I got to tell you. It has been an absolute joy to come to this campus and think about the differences because I’ve been at Lyndon for the last 20 year…but I never spent a significant amount of time here. There is more of a liberal arts focus on this campus, but the students I interact with, the clubs, organizations, and sports, there are so many more similarities than there are differences. The differences are really in where each campus decided to spend money over the years. For example, the Johnson campus decided to renovate and overhaul Stearns in the last many years, as opposed to Lyndon to build new residence halls. I can see the benefits of both…I think that here, one of the biggest differences for me is the way students gather together, specifically like outside when the weather is nice. You have this beautiful quad [and people are] playing Frisbee, they’re gathered together studying, they’re in the hammocks, and that’s kind of awesome. You don’t have that kind of outdoor space at Lyndon. What Lyndon has more of than Johnson is indoor gathering space. There are more rooms that large groups of students can gather in, so in the cold months of the year, that’s a reality and with that, that causes differences in how students interact with each other. Overall, they are two gorgeous campuses with views of the mountains that are on hilltops with similar facilities because we are both Vermont State Colleges, and they are both awesome in their own way.

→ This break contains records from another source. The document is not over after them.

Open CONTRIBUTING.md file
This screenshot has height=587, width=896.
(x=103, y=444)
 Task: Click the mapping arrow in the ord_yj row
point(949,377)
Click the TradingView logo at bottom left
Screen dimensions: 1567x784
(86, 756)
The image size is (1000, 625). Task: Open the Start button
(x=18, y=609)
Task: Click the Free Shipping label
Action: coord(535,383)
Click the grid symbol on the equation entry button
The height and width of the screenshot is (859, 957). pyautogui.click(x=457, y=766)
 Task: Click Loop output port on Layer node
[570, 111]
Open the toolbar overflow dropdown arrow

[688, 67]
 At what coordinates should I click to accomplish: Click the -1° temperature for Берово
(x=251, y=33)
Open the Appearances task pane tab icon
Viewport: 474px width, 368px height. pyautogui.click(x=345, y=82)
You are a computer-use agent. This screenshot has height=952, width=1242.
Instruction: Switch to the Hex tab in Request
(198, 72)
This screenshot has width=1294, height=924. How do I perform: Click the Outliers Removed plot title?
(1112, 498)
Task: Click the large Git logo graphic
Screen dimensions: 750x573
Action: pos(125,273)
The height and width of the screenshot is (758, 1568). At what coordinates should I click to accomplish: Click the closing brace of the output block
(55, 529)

Where do you see the future of this institution of NVU going?
I think we are going to great places. I think we are going to serve more students in the future, both on campuses and online. I think our students are going to have more options each year in creative ways to complete their degrees. Our students are going to have more traveling opportunities to study away, whether it’s a different university in the United States or travel abroad. We’re going to figure out more ways to raise funds, not just relying on the state to keep pace for what students need in order to have a competitive edge when going out into the workforce. I think you’ll continue to see improvements to facilities in the next ten years. And when you come back as an alum, you’re going to be really proud and impressed. One of my focuses that I have for NVU is to bring the two campuses together more for events and traditions, and so my hope would be five years from now during things like alumni weekend, you would see Lyndon students really in sync with Johnson students in doing things. Traveling together more on trips, like right now they are traveling together to West Virginia and [they] went to Cuba a couple of months ago. I want more of that. I want to see a great transportation link between the two campuses so that you can get to Lyndon and you could get here.

Would you describe yourself a fashion person?
No, not at all. I’ve got one of those awkward body styles where I just can’t walk into a store and find it. I’m short and I’m stocky, and it makes it hard to find the right fit. I got to cuff every pair of pants that I have. I try to find NVU, Johnson, or Lyndon gear as much as I can.

What has been the best piece of advice you have ever received?
“Change is good, change is necessary,” and, “Don’t ever fall asleep at the wheel.”

Worst piece of advice?
And I quote, “You don’t have to like it, you just have to do it.” I hate that, probably in part because it came from a particular person that I wasn’t getting along with but I felt like it shut me down and didn’t allow me to challenge or ask questions.

What’s a bad day for you?
My worst days are when students are in crisis and I’m looking for ways to help them and I know that they are struggling.

Your worst date?
Oh! I have had good luck, but let me think about this for a second. I remember back in middle school, maybe high school, going on a date where I didn’t have my driver’s license, so I had to remind my parents to drive me somewhere. So I meet up with the person that I am going to go on a date with. I intended to attempt to pay for the date, but I forgot the money. So that person paid for the date, and it was pretty embarrassing, and I didn’t handle it well because I kept fumbling my words and I was embarrassed and it was ugly. There wasn’t another date.